When you see that in order to produce, you need to obtain permission from men who produce nothing; when you see that money is flowing to those who deal not in goods, but in favors; when you see that men get rich more easily by graft than by work, and your laws no longer protect you against them, but protect them against you...you may know that your society is doomed. - Ayn Rand
Two and a half years ago I told you that contrary to the Democrats exculpatory fantasy that predatory lending ((laughable) and greedy investment bankers were responsible for the financial crisis (they amounted to little more than a footnote so far as the real cause goes), Fannie Mae and Freddie Mac and their political overlords were the real culprits. Now we have a European sovereign debt problem, and the same forces that destroyed our banking are responsible here. For those of you who don't understand what the crisis in Europe is about and why it occurred I will give you a brief explanation.
The first reason is that countries simply spent and borrowed so much money that their debt grew to the point where it exceeded their ability to repay. Still, the first question is even if they defaulted on this debt, what would it be so catastrophic? Other countries defaulted (Argentina) and within a few years bounced back to become vibrant again. Why is Europe different?

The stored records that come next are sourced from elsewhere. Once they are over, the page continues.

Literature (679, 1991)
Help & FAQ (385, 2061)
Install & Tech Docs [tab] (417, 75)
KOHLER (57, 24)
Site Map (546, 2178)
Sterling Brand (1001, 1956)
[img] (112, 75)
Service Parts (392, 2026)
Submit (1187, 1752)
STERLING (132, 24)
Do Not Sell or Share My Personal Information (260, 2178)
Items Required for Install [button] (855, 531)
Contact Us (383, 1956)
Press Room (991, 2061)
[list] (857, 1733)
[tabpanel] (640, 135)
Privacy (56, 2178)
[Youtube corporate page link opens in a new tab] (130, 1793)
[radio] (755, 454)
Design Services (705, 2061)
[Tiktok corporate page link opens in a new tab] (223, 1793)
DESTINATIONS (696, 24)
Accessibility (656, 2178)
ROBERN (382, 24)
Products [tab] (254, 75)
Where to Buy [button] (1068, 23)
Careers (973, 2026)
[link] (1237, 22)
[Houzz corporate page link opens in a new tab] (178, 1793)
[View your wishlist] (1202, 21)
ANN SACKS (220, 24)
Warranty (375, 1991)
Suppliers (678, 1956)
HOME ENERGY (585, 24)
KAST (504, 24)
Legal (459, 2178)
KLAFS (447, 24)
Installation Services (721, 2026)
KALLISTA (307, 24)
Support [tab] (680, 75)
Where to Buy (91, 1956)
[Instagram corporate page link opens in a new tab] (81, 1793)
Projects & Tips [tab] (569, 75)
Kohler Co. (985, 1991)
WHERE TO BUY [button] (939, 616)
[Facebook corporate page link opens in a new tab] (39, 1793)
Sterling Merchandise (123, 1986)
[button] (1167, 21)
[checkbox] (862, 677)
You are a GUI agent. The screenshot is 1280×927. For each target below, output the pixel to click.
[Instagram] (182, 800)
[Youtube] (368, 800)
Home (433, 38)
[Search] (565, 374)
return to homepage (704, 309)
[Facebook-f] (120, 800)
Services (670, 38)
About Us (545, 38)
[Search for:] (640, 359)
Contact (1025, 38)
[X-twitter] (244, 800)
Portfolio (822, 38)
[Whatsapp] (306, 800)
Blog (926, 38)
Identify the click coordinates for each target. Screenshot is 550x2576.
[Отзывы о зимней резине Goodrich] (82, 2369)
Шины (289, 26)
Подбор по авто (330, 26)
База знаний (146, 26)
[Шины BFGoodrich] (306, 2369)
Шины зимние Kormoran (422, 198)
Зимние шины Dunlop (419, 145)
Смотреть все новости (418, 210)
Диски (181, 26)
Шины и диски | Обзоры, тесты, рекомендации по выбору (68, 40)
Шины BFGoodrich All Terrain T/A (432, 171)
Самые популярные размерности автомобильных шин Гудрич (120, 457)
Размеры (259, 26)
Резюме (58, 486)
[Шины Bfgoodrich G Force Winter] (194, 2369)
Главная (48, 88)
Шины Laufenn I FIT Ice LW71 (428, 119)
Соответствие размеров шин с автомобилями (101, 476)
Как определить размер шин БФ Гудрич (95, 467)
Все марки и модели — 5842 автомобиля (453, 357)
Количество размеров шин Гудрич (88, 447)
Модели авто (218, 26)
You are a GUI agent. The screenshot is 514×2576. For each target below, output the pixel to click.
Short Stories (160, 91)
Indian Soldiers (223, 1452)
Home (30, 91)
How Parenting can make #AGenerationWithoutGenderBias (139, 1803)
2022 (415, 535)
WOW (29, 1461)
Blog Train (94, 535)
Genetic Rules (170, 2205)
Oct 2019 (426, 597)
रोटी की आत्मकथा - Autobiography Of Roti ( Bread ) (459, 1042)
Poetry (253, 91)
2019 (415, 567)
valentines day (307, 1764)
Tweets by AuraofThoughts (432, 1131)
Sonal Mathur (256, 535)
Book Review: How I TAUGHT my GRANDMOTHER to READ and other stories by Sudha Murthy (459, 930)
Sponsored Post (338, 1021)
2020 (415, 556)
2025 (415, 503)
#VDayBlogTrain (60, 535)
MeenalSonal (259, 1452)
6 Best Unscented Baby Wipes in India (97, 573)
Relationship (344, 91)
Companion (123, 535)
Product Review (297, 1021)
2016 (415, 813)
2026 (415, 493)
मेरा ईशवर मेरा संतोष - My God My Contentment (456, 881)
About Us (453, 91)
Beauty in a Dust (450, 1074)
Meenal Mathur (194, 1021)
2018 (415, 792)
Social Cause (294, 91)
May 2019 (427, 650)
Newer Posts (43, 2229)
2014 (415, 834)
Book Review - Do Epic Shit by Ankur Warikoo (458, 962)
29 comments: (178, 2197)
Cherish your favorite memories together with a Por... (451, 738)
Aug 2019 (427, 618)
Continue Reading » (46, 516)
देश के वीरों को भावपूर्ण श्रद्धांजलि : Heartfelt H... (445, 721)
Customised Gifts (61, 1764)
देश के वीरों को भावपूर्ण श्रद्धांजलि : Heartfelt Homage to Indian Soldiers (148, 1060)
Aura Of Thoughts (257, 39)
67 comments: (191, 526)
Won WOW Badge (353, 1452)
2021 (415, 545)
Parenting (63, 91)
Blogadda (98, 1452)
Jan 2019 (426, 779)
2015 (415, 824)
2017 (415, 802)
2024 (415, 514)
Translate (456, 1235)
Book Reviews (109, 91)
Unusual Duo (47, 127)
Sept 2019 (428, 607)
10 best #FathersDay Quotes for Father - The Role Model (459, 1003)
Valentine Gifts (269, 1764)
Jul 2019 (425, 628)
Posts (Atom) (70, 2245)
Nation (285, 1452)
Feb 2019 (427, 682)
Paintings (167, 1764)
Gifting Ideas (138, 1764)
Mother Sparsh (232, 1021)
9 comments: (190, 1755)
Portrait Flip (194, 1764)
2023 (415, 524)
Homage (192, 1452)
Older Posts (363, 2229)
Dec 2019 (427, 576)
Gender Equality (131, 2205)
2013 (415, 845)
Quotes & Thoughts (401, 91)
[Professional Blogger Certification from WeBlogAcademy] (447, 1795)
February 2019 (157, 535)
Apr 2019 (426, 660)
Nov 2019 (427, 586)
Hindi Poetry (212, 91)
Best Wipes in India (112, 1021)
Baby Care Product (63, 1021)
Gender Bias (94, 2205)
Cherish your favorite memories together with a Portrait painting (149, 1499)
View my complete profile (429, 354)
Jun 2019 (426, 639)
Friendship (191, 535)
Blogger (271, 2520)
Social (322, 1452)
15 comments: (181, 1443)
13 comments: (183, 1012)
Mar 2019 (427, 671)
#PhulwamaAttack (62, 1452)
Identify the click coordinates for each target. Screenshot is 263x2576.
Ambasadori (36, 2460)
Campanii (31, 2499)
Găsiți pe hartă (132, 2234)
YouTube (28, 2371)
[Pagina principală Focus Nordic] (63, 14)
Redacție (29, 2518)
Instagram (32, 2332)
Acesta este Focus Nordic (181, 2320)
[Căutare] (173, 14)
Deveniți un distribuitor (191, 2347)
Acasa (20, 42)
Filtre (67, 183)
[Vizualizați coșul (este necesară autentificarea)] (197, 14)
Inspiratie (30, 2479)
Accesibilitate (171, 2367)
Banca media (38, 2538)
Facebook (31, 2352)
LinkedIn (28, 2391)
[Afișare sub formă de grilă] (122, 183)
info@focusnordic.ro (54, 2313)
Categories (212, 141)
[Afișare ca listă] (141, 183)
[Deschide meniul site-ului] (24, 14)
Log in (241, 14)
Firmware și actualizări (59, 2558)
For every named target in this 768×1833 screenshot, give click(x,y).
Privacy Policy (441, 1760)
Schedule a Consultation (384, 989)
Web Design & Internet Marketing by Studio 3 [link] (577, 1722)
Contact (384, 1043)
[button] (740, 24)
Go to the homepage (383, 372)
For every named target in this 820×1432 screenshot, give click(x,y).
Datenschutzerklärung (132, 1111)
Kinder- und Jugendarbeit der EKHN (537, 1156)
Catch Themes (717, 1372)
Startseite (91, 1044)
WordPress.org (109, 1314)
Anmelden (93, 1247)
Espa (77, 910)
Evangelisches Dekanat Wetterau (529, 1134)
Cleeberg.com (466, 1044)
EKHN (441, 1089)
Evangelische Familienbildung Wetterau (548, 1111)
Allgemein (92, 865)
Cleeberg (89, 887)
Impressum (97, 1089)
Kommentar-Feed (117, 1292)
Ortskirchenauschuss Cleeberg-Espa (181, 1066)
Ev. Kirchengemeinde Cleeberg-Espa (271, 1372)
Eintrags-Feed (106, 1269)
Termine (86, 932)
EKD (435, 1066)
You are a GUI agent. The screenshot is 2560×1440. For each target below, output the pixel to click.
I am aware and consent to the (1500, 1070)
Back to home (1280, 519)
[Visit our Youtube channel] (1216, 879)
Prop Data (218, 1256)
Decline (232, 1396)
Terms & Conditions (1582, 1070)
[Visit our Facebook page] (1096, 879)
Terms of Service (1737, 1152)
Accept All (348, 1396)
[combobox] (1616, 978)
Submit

Secondly, who is owed the money, and how did they allow these nations to go this far. Japan has a debt problem, and in their case they promoted lending to the government in such a way that most of the money came from domestic savings. That means the people were duped. The United States has a serious problem, but the dollar is a reserve currency (used in many international transactions) which allows a certain flexibility, and the economy is so large that countries doing business with the US (China) have a vested interest in keeping the dollar strong and keeping us solvent, which they have done by lending massive amounts of money to us. We too are on an unsustainable course, but the imminent economic tsunami is farther down the road than Europe.
Europe is in real trouble, and now. If they default on their debt they will bankrupt most of their banks. It is those banks who loaned the governments staggering amounts of the money (Ireland being the exception where the government foolishly kept insolvent banks afloat by borrowing money to "invest" in them.) Why? Didn't anyone recognize the risk the borrowers/ governments presented? Well, here is how one part of the scam worked. The governments passed laws dictating how much in reserves a bank must hold requiring different reserve amounts on different types of loans. Business loans needed a 6% reserve, mortgages needed 4%, and sovereign debt, well that required zero reserves. So for each dollar of depositor money a bank loaned to a business, it needed 6 cents of its own in equity, but a dollar loaned to Portugal, Greece or any European sovereign required nothing. Guess what happened. The banks loaned as much as they could to the various countries. Now, if the governments default, the banks will fail and the institutions and people who funded them will lose massive amounts of money, not to mention the failure of the banking infrastructure needed to conduct normal business transactions. It will be a colossal mess.
Imagine a world where the government simply adjudicated disputes, monitored businesses for truthfulness, made sure they had the reserves they claimed, earned the amount of money they reported, and generally conducted business in a forthright manner. Depositors would be able to make their own choices. A bank with large reserves would be able to borrow cheaper than a less well endowed institution. If the public were allowed to make informed choices, it wouldn't eliminate bubbles and collapses, but there would be fewer and less severe ones. Instead we have a system controlled by bureaucrats and politicians, and it should come as no surprise that they manipulate things for their own personal gain without regard to the rest of us.